* EXERCISE GOAL *
Please put the lines below into a numbered list, leaving out any blank lines.

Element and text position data

__________________________________________________

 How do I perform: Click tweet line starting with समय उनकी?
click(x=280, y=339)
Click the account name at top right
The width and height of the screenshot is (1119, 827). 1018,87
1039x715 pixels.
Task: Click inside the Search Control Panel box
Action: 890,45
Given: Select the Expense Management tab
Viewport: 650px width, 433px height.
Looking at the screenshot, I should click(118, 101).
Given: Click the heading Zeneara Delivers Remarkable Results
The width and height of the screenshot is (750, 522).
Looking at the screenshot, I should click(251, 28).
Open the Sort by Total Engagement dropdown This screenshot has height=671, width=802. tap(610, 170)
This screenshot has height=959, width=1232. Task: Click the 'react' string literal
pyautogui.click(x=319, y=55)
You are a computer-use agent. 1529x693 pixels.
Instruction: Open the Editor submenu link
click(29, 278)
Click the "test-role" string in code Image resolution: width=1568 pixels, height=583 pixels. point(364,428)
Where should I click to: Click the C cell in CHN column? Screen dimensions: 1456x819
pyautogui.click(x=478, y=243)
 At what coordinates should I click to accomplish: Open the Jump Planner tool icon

__________________________________________________

* RESPONSE FOR THIS EXERCISE *
1.  How do I perform: Click tweet line starting with समय उनकी?
2. click(x=280, y=339)
3. Click the account name at top right
4. The width and height of the screenshot is (1119, 827). 1018,87
5. 1039x715 pixels.
6. Task: Click inside the Search Control Panel box
7. Action: 890,45
8. Given: Select the Expense Management tab
9. Viewport: 650px width, 433px height.
10. Looking at the screenshot, I should click(118, 101).
11. Given: Click the heading Zeneara Delivers Remarkable Results
12. The width and height of the screenshot is (750, 522).
13. Looking at the screenshot, I should click(251, 28).
14. Open the Sort by Total Engagement dropdown This screenshot has height=671, width=802. tap(610, 170)
15. This screenshot has height=959, width=1232. Task: Click the 'react' string literal
16. pyautogui.click(x=319, y=55)
17. You are a computer-use agent. 1529x693 pixels.
18. Instruction: Open the Editor submenu link
19. click(29, 278)
20. Click the "test-role" string in code Image resolution: width=1568 pixels, height=583 pixels. point(364,428)
21. Where should I click to: Click the C cell in CHN column? Screen dimensions: 1456x819
22. pyautogui.click(x=478, y=243)
23.  At what coordinates should I click to accomplish: Open the Jump Planner tool icon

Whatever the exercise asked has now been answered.